A intolerância, a ameaça e a violência não podem ser toleradas como métodos de ação política, pois representam risco inaceitável à democracia. No Brasil, infelizmente, os sinais de escalada da violência são a cada dia mais frequentes e devem servir de alerta a todos os que presam pelo diálogo e pela liberdade de pensamento e expressão.
Três episódios recentes, todos muito graves, são sintomáticos desta situação: os ataques perpetrados contra a médica Ludhmila Hajjar, a investigação aberta contra o youtuber Felipe Neto, com base na Lei de Segurança Nacional, e a ameaça pública, em rede social, de morte ao ex-presidente Lula.
No caso da médica Ludhmila Hajjar, cardiologista renomada, os ataques se iniciaram após sua indicação, por parlamentares do Centrão, para ocupar o Ministério da Saúde.
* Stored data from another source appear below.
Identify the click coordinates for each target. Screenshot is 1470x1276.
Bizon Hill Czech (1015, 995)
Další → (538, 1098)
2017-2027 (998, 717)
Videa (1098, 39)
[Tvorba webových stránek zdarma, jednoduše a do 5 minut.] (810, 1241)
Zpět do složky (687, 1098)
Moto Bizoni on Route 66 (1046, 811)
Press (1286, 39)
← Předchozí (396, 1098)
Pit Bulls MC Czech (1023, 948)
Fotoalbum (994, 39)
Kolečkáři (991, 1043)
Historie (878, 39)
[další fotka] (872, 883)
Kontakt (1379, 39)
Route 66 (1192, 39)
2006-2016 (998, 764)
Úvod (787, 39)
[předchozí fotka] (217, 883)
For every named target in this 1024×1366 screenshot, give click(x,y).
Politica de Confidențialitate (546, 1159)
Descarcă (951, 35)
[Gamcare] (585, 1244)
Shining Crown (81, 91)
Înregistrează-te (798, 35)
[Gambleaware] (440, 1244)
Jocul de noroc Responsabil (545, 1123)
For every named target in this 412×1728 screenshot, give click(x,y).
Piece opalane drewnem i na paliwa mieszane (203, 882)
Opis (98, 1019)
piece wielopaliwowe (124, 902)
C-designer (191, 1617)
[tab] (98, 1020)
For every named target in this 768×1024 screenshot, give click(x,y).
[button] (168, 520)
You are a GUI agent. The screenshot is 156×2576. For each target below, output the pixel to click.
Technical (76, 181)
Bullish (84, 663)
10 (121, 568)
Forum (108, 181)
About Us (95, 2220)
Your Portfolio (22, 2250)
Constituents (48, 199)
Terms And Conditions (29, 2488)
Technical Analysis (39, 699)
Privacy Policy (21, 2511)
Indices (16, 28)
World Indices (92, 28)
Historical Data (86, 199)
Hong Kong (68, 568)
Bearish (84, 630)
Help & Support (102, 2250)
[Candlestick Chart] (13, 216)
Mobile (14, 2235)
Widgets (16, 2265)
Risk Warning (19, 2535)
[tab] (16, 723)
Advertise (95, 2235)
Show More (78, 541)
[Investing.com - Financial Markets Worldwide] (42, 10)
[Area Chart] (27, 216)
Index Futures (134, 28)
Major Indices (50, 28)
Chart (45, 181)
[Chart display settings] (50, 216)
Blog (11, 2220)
Antes mesmo de se reunir com o presidente Bolsonaro, passou a ser alvo de milícias digitais, por meio da falsificação de perfis e postagens, recebeu ameaças de morte, teve seu número de telefone celular exposto e houve inclusive tentativa de acesso a ela no hotel em que estava hospedada em Brasília.
O motivo dos ataques: a profissional, em sintonia com o conjunto das entidades médicas e sanitárias do país, e com todas as pessoas informadas e de bom senso, defende medidas como o isolamento social, o uso de máscara e álcool em gel, e a vacinação em massa da população. Naturalmente, o convite para o Ministério (depois negado pelo Governo), não foi aceito, por divergências técnicas com o estabelecido pelo Governo.
O youtuber Felipe Neto, que durante muito tempo foi crítico ferrenho do PT, foi chamado a depor na Delegacia de Repressão a Crimes de Informática da Polícia Civil do Rio de Janeiro. O inquérito foi aberto a pedido do vereador Carlos Bolsonaro (Republicanos) e o influenciador é suspeito do crime de calúnia, com base na Lei de Segurança Nacional, por ter chamado o presidente Bolsonaro de genocida.
Já o ex-presidente Lula foi alvo de ameaça feita por meio de publicação em rede social. No vídeo, agora objeto de investigação, um homem vestindo camiseta do Brasil e portando a bandeira do país enrolada na cintura, faz disparos e, dirigindo-se a Lula, aponta para a arma e diz que o presidente “vai ter problema”.
As tentativas de intimidação ocorrem no ambiente das redes sociais, por meio de verdadeiras milícias digitais, e pela mobilização de setores da polícia e legislação da época da ditadura. O pensamento diferente é confrontado com violência e essas ameaças não devem ser ignoradas, pois o assassinato, até hoje não solucionado, da vereadora Marielle Franco, é demonstração clara de que podem se tornar realidade.
Este ambiente de ataques ao Estado Democrático de Direito não contribui em nada para o enfrentamento da pandemia da Covid-19, que todos os dias tem tirado a vida de milhares de brasileiros. Ao contrário, só dificulta o posicionamento de autoridades que defendem uma ação centralizada, organizada e sintonizada com as orientações da ciência.
É urgente, pois, frear esta extrema direita de corte fascista que vai aos poucos ganhando corpo no país.
Paulo Roberto Botão é jornalista e mestre em Comunicação Social.